(Records from a data source)
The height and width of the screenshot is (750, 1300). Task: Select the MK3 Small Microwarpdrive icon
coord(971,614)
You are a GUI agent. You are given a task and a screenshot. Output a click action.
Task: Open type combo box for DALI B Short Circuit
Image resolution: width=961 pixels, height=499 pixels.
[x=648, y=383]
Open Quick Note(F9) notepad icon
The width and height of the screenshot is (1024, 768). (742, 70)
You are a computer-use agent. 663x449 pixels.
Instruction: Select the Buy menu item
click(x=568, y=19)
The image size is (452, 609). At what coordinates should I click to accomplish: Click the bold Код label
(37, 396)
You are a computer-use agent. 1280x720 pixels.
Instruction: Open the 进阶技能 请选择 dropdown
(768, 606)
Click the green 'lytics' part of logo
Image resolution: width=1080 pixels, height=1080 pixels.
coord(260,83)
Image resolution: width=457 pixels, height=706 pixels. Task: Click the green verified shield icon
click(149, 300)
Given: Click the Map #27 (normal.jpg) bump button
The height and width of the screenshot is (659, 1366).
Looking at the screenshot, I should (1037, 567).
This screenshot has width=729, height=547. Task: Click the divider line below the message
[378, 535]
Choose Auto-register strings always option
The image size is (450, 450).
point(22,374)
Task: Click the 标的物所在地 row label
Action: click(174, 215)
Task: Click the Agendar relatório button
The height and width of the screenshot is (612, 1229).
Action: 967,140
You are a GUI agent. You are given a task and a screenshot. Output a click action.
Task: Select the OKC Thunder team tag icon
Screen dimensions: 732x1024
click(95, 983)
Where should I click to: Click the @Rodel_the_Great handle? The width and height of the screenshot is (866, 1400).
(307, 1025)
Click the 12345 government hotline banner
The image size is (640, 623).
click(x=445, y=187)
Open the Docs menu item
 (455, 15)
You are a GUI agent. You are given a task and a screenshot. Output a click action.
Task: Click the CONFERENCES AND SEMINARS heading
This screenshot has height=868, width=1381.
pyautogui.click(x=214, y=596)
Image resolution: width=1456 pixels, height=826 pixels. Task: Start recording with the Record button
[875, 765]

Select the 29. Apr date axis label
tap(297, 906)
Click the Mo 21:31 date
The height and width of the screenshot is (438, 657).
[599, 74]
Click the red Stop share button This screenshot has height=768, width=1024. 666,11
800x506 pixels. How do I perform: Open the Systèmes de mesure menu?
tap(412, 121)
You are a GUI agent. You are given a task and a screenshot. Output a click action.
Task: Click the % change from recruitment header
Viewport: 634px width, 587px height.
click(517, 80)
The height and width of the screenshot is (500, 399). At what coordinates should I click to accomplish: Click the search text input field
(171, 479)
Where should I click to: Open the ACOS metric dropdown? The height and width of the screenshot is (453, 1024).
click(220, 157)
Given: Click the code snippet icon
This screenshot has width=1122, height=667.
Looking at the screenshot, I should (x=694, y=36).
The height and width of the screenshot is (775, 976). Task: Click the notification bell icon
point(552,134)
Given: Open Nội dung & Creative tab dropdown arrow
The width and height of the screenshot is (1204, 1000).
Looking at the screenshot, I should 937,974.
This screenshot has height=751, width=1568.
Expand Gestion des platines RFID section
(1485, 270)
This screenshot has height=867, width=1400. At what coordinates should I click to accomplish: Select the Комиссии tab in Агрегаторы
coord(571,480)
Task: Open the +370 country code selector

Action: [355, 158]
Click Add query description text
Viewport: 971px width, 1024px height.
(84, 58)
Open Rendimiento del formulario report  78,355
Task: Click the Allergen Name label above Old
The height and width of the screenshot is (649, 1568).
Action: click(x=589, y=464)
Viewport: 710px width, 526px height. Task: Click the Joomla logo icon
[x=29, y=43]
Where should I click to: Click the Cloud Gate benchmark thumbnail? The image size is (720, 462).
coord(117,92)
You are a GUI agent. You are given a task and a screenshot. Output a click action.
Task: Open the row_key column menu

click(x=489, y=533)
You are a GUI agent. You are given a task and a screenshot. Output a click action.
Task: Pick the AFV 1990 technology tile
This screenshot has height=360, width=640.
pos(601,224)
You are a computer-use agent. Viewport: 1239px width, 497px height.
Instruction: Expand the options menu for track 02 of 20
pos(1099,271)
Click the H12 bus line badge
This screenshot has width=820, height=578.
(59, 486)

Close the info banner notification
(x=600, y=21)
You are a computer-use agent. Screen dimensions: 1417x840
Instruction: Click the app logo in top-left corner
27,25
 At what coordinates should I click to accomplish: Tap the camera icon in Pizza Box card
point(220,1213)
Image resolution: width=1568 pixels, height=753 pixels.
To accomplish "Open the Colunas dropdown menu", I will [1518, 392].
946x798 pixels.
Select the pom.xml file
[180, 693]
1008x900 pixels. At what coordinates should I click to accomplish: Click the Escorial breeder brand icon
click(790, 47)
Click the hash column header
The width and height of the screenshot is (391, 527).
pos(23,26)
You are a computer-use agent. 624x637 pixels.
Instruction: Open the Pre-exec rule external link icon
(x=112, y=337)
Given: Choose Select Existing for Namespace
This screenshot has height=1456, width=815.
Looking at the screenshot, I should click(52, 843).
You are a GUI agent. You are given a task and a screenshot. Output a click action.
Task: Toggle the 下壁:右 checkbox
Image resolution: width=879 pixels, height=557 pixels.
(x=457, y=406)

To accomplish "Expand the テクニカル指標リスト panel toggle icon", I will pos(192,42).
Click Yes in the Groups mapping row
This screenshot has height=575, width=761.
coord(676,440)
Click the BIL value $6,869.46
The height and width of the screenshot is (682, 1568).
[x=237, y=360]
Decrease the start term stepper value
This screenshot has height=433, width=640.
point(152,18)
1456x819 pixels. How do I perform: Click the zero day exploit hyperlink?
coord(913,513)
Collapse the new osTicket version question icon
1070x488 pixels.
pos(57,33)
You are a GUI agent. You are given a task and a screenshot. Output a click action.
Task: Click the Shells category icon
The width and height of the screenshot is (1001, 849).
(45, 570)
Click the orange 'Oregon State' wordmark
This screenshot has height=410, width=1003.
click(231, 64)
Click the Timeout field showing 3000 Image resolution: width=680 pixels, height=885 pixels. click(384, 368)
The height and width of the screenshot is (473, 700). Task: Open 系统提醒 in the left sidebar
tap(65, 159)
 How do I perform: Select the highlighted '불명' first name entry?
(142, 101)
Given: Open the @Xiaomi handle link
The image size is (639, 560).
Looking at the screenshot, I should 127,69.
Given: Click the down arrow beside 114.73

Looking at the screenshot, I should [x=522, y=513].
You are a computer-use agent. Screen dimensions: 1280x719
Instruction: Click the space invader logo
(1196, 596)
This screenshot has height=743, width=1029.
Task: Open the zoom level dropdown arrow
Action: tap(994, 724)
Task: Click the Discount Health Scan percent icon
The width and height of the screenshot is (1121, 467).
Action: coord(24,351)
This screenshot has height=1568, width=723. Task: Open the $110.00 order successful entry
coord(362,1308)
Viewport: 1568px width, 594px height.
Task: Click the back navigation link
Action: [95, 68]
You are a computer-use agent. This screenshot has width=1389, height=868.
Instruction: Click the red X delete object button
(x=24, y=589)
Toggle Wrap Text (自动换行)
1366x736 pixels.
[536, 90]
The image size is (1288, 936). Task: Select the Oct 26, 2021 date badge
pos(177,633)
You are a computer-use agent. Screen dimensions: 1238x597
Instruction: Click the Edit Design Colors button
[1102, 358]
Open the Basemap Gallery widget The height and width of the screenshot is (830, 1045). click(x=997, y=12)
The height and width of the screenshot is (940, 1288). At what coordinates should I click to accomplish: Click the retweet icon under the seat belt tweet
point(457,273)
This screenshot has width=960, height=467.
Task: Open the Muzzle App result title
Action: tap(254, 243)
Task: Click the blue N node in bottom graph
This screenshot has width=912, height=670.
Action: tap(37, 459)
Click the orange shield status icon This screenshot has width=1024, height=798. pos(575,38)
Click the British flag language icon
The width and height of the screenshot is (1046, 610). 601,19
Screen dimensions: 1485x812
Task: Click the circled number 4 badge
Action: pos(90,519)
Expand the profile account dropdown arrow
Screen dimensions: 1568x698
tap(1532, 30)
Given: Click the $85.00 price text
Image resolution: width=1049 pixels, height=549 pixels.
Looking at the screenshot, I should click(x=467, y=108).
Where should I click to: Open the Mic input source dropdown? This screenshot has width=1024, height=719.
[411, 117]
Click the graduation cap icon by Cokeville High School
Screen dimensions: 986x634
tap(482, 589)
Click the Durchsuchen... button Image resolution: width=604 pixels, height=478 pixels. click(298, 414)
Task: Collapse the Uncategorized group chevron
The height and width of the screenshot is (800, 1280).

**REQUIRED WORK:**
Write out the lines above exactly, but only from the one containing "Screen dimensions: 1568x698" through the last one.

**WRITTEN REPLY:**
Screen dimensions: 1568x698
tap(1532, 30)
Given: Click the $85.00 price text
Image resolution: width=1049 pixels, height=549 pixels.
Looking at the screenshot, I should click(x=467, y=108).
Where should I click to: Open the Mic input source dropdown? This screenshot has width=1024, height=719.
[411, 117]
Click the graduation cap icon by Cokeville High School
Screen dimensions: 986x634
tap(482, 589)
Click the Durchsuchen... button Image resolution: width=604 pixels, height=478 pixels. click(298, 414)
Task: Collapse the Uncategorized group chevron
The height and width of the screenshot is (800, 1280).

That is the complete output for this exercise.